任务列表
A. 请用两句话概括下文关于反串的节选。
B. 请将下文关于反串的节选中自“在戏剧中,我们知道在古希腊戏”起、一直到“串表演的心理动机又是什么呢?”为止的全部文字一字不改地抄录下来。

原文节选
+===+

反串与孔雀现象
谈到“孔雀现象”,还有一个问题需要提及,这就是表演艺术中的反串问题。
所谓反串,指的是戏剧、舞蹈、音乐、影视等表演艺术中,由男性演员扮演女性角色或由女演员扮演男性角色的表演,反串就是演员与角色之间性别的转换。
反串主要出现在戏剧中,其次是舞蹈,在音乐中男演员模仿女声的演唱或女演员模仿男声的演唱可看作是声音上的反串。
究竟人类何时开始有了反串表演,其确切时间已无从可考,但可以肯定的是早在人类艺术产生的原始阶段就有了反串表演,美国艺术史学家库尔特·萨克斯在《世界舞蹈史》一书中,曾列举了大量世界各地早期歌舞中反串表演的例子:“在很多场合里,男的可以演女的。这里有一个大家熟知的范例,它当然是欧洲忏悔节上跳的假面具舞会。……在巴西的帕斯尔一卡比齐(Parcel—Cabixi)地方的啤酒节上跳的舞蹈里,是由一个男人扮演蛇精的妻子;在澳大利亚的割包皮节上跳的舞蹈里也是由一个男人装扮部落的女祖先。在早期文化里都是由男人假扮成女情人,……在美洲先进的文化里,在危地马拉与古代墨西哥这些地方,都保留着这种古老的习俗,‘用女人的腔调唱歌和女人体态跳舞’已成了节日活动组成部分;在古代中国和欧洲也不短缺这类范例。我们知道,在古希腊,在古代后期的西班牙都保存着这种史前的习俗,……相反地,尽管比较少见,女的也可穿男子的服装跳舞。”([美]库尔特·萨克斯《世界舞蹈史》第88—89页,上海音乐出版社,1992年版)
在戏剧中,我们知道在古希腊戏剧鼎盛时期就有了反串表演,欧洲直到文艺复兴时期,在莎世比亚戏剧中还有反串的表演,戏剧中的反串表演在中国、日本等东方国家则更为普遍,以梅兰芳为代表的中国京剧由男演员扮演旦角等女性行当曾是十分普遍的事,梅兰芳、程砚秋、尚小云、荀慧生等“四大名旦”全是男性,京剧在某些时期竟清一色的全由男性演员扮演各种角色,而在越剧中有时候又全是女性演员担任各种行当。在日本的歌舞伎戏剧诞生的300多年间,绝大多数时间都是清一色由男性演员扮演各种角色,日本的男性俳优反串女角称作“女形变身”。在中国戏曲及日本歌舞伎中反串演员表演的舞蹈有时竟受到比本色演员更大的欢迎,梅兰芳在《贵妃醉酒》《天女散花》《黛玉葬花》《木兰从军》等戏曲中表演的女性舞蹈,竟是如此婀娜多姿,令一般的女性演员都感到自愧不如。
反串早在人类的原始时期就已产生了,反串是随着表演艺术的产生而产生的,而在未来相当长的历史时期里,反串现象仍不会完全消失,可以说,在人类社会发展过程中,反串始终是一种客观存在的社会现象。为什么人类社会会产生反串现象?人类创造反串表演的心理动机又是什么呢?

+===+

给定资料
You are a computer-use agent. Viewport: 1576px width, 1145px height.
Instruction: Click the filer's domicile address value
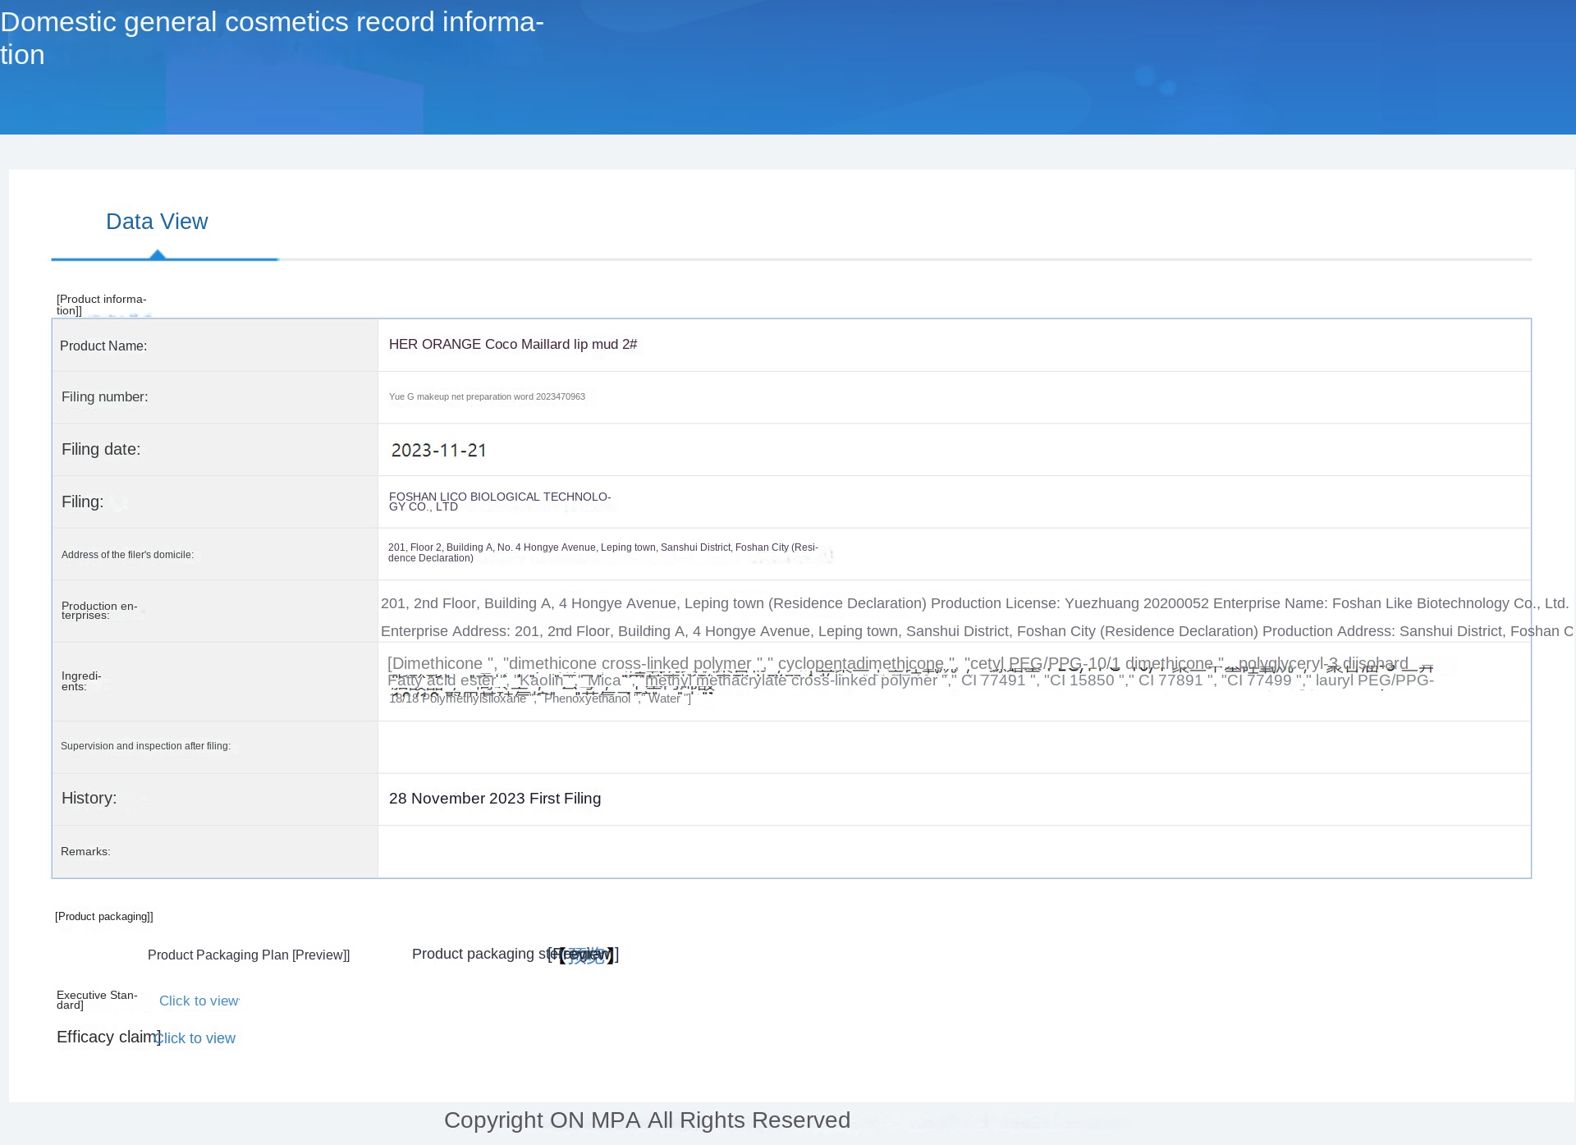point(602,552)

+===+

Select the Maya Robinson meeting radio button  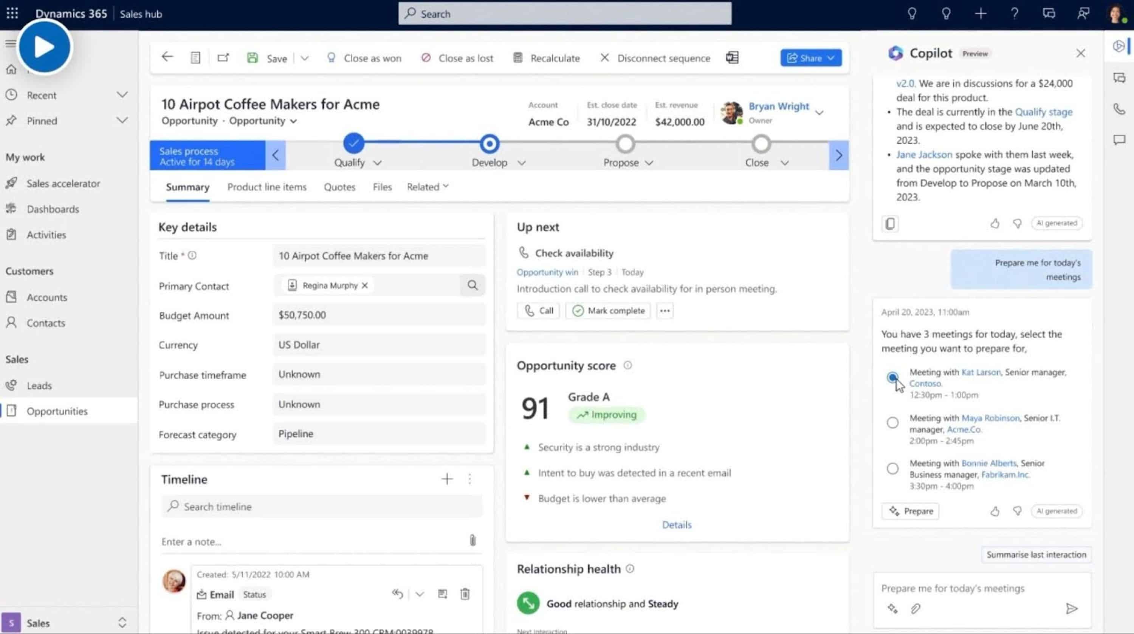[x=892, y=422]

+===+

书面作答
A. 反串指表演艺术中演员与角色之间性别的转换，主要见于戏剧，其次是舞蹈，音乐中模仿异性声音的演唱也可视为声音上的反串。反串早在人类艺术产生的原始阶段就已出现，在中国、日本等东方国家的戏剧中更为普遍，并且在未来相当长的历史时期里仍不会完全消失。

B.
在戏剧中,我们知道在古希腊戏剧鼎盛时期就有了反串表演,欧洲直到文艺复兴时期,在莎世比亚戏剧中还有反串的表演,戏剧中的反串表演在中国、日本等东方国家则更为普遍,以梅兰芳为代表的中国京剧由男演员扮演旦角等女性行当曾是十分普遍的事,梅兰芳、程砚秋、尚小云、荀慧生等“四大名旦”全是男性,京剧在某些时期竟清一色的全由男性演员扮演各种角色,而在越剧中有时候又全是女性演员担任各种行当。在日本的歌舞伎戏剧诞生的300多年间,绝大多数时间都是清一色由男性演员扮演各种角色,日本的男性俳优反串女角称作“女形变身”。在中国戏曲及日本歌舞伎中反串演员表演的舞蹈有时竟受到比本色演员更大的欢迎,梅兰芳在《贵妃醉酒》《天女散花》《黛玉葬花》《木兰从军》等戏曲中表演的女性舞蹈,竟是如此婀娜多姿,令一般的女性演员都感到自愧不如。
反串早在人类的原始时期就已产生了,反串是随着表演艺术的产生而产生的,而在未来相当长的历史时期里,反串现象仍不会完全消失,可以说,在人类社会发展过程中,反串始终是一种客观存在的社会现象。为什么人类社会会产生反串现象?人类创造反串表演的心理动机又是什么呢?